Paris (AFP)

On August 26, 1944, Paris just released, the AFP broadcasts a timeline of the eleven days that preceded the capitulation of the Germans, after four years of occupation of the capital.

Here is the day of August 19 told by the journalist of AFP Jean Le Quiller.

Paris, August 26, 1944 (AFP) -

Saturday, August 19 - The fact is that that morning, suddenly, the entire center of Paris is experiencing a great animation; around 10 am marvelously, tricolor flags flutter on the police headquarters, on Notre-Dame, on the Hotel of the currency, on the Town Hall, on the Normal School: the CNR (National Council of the Resistance) ordered the insurrection and it goes off: 1,200 agents come to occupy their prefecture, and arrest (Amédée) Bussière (prefect of Paris police appointed by Pierre Laval in May 1942, Ed). At the Hôtel de Ville, the Parisian Committee of the Liberation comes to arrest (René) Bouffet (Prefect of the Seine). The chairman of the municipal council (Pierre) Taittinger is also taken under guard.

At the same time, some town halls are occupied by the FFI (French Forces of the Interior, Resistance, Ed) - initials intended to run from mouth to mouth during the following days -. At 8am the town hall of the Xe; at 10 am the town hall of the 2nd; in the evening, the town hall of the fourteenth century; with 6 revolvers and some machine guns, the FFI occupy the town hall of the 17th.
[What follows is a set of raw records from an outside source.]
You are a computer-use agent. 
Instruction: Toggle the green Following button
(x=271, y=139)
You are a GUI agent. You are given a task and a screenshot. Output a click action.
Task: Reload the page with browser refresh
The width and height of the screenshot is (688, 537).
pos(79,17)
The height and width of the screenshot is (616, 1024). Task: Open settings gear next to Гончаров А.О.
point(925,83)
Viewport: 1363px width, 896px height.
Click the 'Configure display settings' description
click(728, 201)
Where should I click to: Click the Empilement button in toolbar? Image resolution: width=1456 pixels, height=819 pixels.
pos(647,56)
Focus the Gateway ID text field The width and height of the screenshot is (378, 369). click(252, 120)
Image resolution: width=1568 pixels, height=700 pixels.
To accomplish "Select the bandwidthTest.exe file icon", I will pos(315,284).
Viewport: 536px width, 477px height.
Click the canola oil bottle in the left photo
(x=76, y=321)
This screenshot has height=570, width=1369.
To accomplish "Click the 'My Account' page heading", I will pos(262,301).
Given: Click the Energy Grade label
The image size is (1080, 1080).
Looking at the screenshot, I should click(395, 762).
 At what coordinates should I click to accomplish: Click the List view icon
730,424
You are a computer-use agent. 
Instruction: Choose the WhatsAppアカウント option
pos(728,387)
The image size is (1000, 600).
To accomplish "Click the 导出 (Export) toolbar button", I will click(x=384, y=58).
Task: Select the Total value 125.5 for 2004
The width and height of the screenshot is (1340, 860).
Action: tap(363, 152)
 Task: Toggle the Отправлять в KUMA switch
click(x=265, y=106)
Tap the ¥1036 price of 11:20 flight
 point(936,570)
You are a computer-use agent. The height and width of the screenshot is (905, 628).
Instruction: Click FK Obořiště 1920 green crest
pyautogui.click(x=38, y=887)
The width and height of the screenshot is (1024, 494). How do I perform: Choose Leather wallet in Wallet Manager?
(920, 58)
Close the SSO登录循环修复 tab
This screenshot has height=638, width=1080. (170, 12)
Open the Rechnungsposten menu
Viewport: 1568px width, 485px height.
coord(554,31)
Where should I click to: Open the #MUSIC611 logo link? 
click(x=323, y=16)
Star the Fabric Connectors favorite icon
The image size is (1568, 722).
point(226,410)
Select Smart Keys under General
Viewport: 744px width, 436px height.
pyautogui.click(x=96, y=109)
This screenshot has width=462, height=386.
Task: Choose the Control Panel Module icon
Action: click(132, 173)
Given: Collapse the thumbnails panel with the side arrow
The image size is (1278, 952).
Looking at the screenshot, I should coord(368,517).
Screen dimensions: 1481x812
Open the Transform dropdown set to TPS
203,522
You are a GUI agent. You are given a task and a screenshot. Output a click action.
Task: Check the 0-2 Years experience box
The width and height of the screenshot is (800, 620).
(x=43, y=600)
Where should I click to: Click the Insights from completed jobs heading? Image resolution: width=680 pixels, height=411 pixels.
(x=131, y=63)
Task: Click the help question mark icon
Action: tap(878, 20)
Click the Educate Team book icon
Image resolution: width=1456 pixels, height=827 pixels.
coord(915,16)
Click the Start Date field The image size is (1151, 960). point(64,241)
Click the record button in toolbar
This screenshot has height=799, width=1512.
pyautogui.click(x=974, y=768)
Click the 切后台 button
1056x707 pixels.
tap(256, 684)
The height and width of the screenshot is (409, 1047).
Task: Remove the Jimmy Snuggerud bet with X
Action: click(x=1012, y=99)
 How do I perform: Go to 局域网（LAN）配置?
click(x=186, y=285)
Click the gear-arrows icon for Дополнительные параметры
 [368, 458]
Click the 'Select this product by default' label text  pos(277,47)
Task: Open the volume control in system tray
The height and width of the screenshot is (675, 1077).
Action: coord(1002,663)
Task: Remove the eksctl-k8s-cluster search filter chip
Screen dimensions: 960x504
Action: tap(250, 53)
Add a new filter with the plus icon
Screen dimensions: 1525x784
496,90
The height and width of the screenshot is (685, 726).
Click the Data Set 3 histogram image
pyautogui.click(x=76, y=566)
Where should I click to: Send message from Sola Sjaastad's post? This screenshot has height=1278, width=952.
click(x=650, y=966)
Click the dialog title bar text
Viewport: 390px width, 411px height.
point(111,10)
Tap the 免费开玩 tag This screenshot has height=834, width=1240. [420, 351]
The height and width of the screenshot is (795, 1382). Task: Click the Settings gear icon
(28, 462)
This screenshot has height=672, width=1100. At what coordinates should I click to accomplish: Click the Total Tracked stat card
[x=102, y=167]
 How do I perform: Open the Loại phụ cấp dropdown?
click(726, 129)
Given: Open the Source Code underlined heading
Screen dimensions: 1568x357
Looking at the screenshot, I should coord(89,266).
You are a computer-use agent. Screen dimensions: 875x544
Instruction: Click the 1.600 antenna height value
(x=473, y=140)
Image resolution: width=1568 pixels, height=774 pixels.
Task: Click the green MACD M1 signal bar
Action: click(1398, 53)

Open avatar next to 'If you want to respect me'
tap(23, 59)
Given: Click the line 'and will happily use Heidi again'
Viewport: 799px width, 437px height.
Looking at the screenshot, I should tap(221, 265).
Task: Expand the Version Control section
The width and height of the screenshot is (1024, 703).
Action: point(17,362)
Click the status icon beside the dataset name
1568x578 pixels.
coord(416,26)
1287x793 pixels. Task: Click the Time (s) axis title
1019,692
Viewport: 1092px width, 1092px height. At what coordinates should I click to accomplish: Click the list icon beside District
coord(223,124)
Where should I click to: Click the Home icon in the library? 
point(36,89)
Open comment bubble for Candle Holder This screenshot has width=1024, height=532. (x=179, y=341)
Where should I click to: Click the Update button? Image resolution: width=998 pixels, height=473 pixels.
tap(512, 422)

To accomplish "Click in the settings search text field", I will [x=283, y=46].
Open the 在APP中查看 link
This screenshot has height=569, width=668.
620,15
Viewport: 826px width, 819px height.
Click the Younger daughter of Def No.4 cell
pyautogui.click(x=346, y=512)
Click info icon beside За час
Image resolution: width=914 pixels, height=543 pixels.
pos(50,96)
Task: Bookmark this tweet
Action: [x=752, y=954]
In the same way certain ministries are occupied; that of the Colonies, that of Finance. Place Vendome, the Provisional Secretary General for Justice (Marcel) Willard arrives on a bicycle with some friends and takes possession of his services; at 3 pm he had Maurice Gabolde's hotel (the Minister of the Seals of the Laval government, editor's note), nicknamed Von Gabolde, searched.

That's not all: the press is manifesting itself. The clandestine leaves are preparing to appear in broad daylight. For example the team of the famous "Lettres Françaises" is found in the building of Paris-Soir; the team of "Defense of France" occupies the building of the "Pariser Zeitung" and at 17h, the German flag is solemnly descended, to the great joy of the crowd.

All this can not be to the taste of the Germans; that the posters of the Resistance are stuck on the walls, that the FFI armbands are shown in the streets, that cars with the same initials circulate without the least ausweis (laissez-passer issued by the German occupiers, Ed), that's what the excited. Their own cars will now circulate only with armed watchmen on each wing and on the roof ready to fire.

Boulevard St Germain and rue de l'Université, in the vicinity of the War Ministry, it is a great commotion; German cars are speeding up, shooting anywhere; the crossing of Boulevard St Germain, at the rue des Saints Pères, becomes a sprint exercise; the crowd is animated by ebb and flow as the noise of the machine gun approaches or goes away.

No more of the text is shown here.